As described in the "Increasing Magic Pocket write throughput by removing our SSD cache disks" article, Dropbox introduced a new service last year that changed how data is distributed across the immutable blob store, reducing write amplification for background writes. However, the change also led to an unintended increase in data fragmentation.
Dropbox's backend stores files as small objects across different servers and treats stored data as immutable. While this design improves reliability, the old data cannot be removed immediately when files are updated or deleted. Facundo Agriel, staff software engineer at Dropbox, explains the challenge:
Because data is immutable, deletes do not immediately free up disk space. Old data stays on-disk inside storage volumes. Once a volume is closed, it is never reopened. The tradeoff is that deletes leave unused space behind, and that waste grows over time unless we actively reclaim it. Without reclamation, volumes gradually become partially filled, spreading live data across more disks than necessary. Fragmentation due to a lack of reclamation can significantly increase storage overhead.
Earlier this year, Dropbox discovered that a new "Live Coder" service was creating severely underfilled storage volumes, sometimes using less than 5% of their capacity. This spread data across many nearly empty volumes, increasing fragmentation and storage overhead and exposing limits in the existing compaction system.
Dropbox's original compaction strategy worked well when most storage volumes were nearly full, but became inefficient when many volumes were severely underfilled. To address this, Dropbox redesigned the system responsible for reclaiming space. The updated approach prioritizes the most inefficient volumes and manages cleanup work more carefully to avoid straining system resources. Agriel adds:
Compaction performs the physical reclamation. Because volumes cannot be modified once closed, we gather the live blobs from volumes, write them into new volumes, and retire the old ones. This is how deletes eventually translate into reusable space.
The new compaction strategy, called L2, is now used to reclaim space more quickly when many storage volumes are underfilled. Instead of slowly topping off already dense volumes as in the previous approach, L2 combines multiple sparse volumes into a single, nearly full one, allowing the system to reclaim space faster.
Source: Dropbox blog
Dropbox also introduced a third compaction strategy, L3, to handle extremely underfilled storage volumes that earlier methods could not reclaim efficiently, streaming remaining live data from these sparse volumes through the Live Coder service and gradually rewriting it into new erasure-coded volumes.
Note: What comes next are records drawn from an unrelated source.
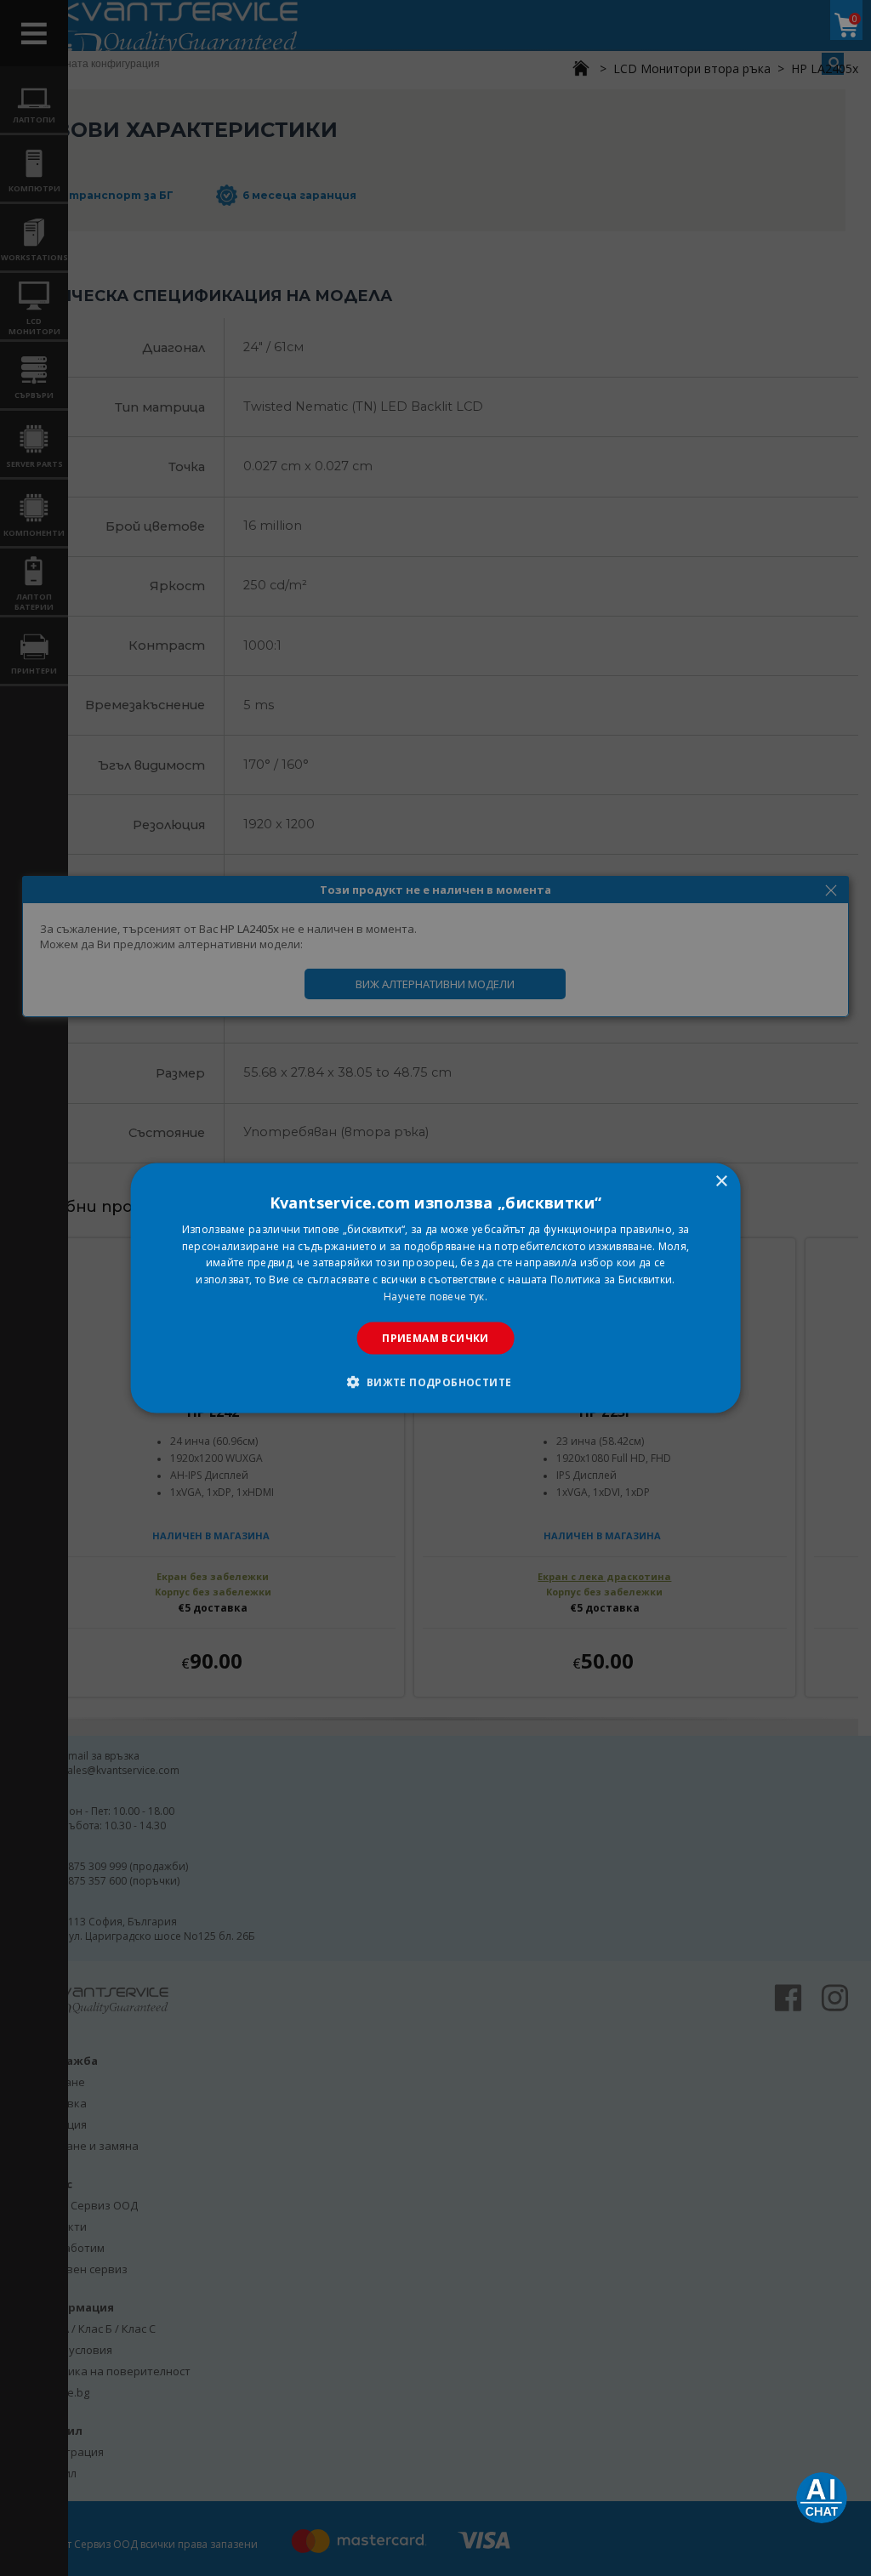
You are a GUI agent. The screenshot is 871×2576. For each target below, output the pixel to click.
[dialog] (436, 1288)
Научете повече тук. (435, 1296)
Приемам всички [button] (435, 1337)
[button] (435, 1382)
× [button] (720, 1180)
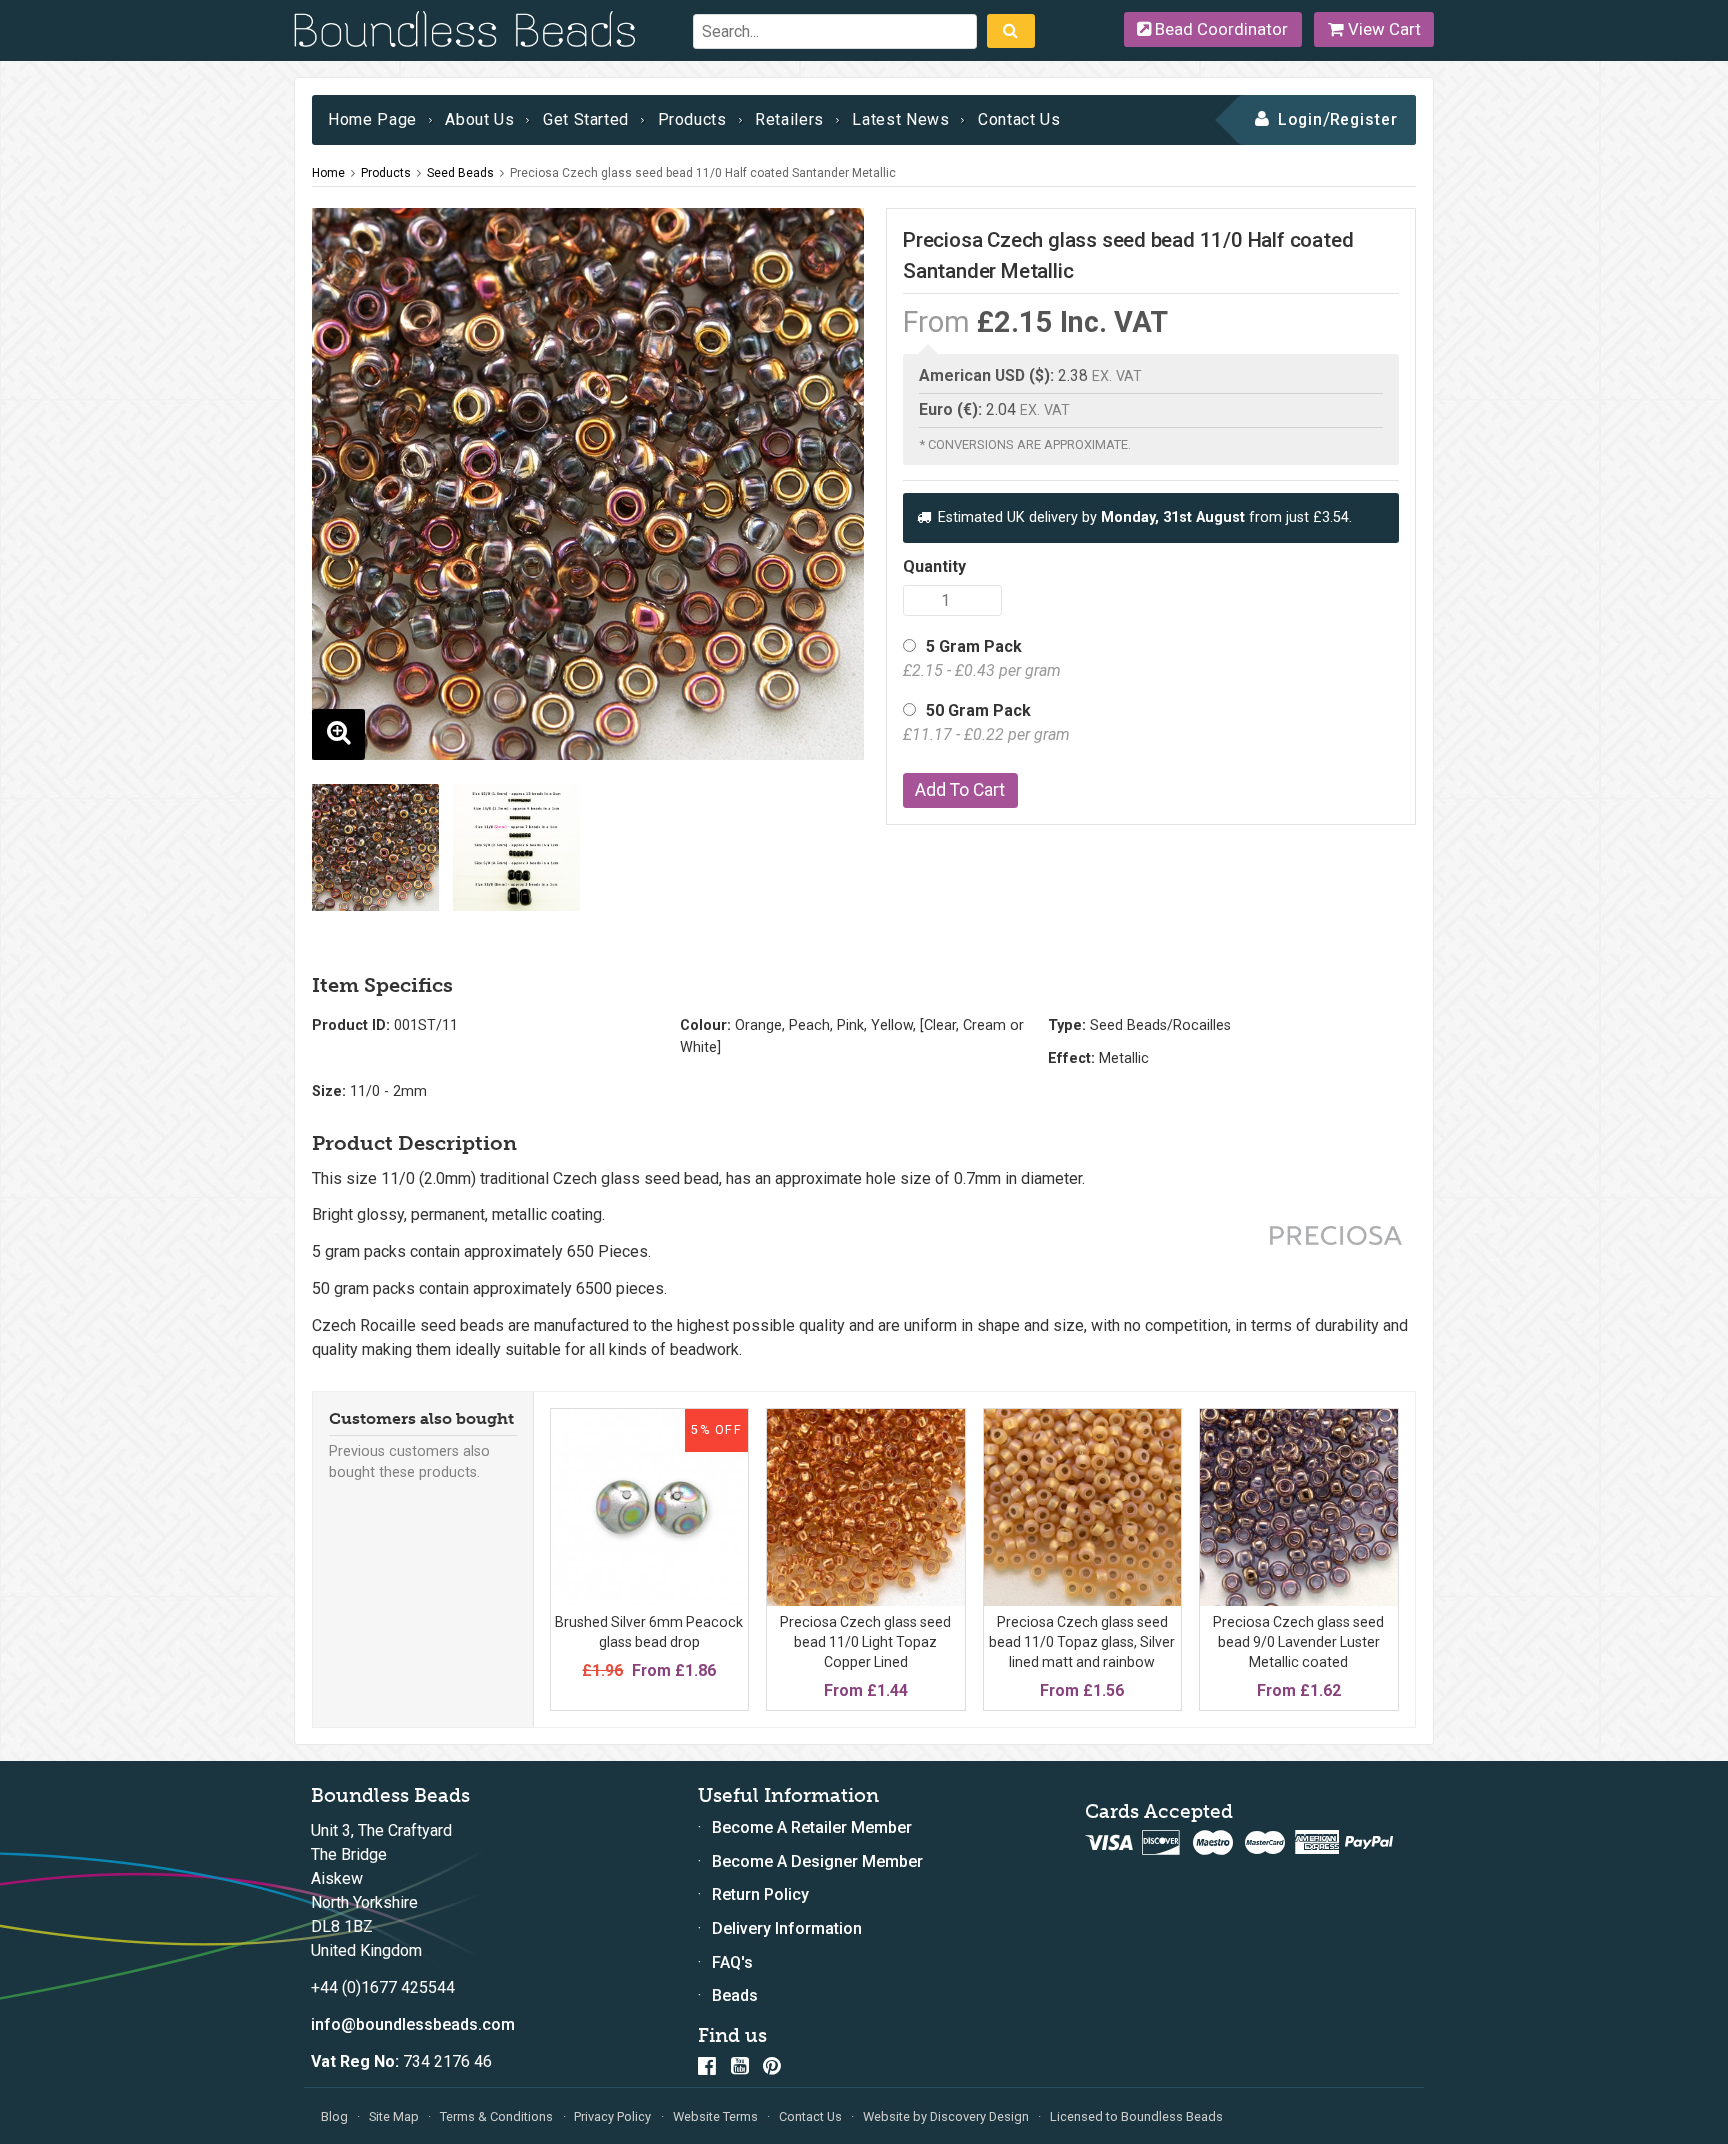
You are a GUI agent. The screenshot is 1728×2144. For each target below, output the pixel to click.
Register (1364, 119)
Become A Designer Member (817, 1861)
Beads (735, 1995)
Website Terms (715, 2116)
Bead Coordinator (1219, 29)
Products (692, 119)
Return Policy (760, 1894)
Compaction reclaims disk space in Dropbox's immutable storage system by rewriting live data into new volumes and retiring old ones, while erasure coding protects data from hardware failures by splitting it into fragments with parity pieces that allow reconstruction if parts are lost.
In a Hacker News thread, some users question the product's usability ("such fantastic engineering work is buried behind a product with so many annoyances") and its pricing, while others question the "unintended consequence" scenario in a large corporation. User nopurpose writes:
Me thinking big corps with huge infrastructure bills meticulously model changes like that using the production data they have (...) Turned out they are like me: deploy and see what breaks.
Agriel replied in the thread, noting that large-scale systems operate slowly and unevenly, making the effects of infrastructure changes difficult to detect.
As previously reported on InfoQ, Magic Pocket is Dropbox's proprietary, horizontally scalable, exabyte-scale blob storage system that replaced Amazon S3 as an object store, maintaining 99.99% availability and extremely high durability. Agriel presented Magic Pocket's implementation at QCon Plus 2023.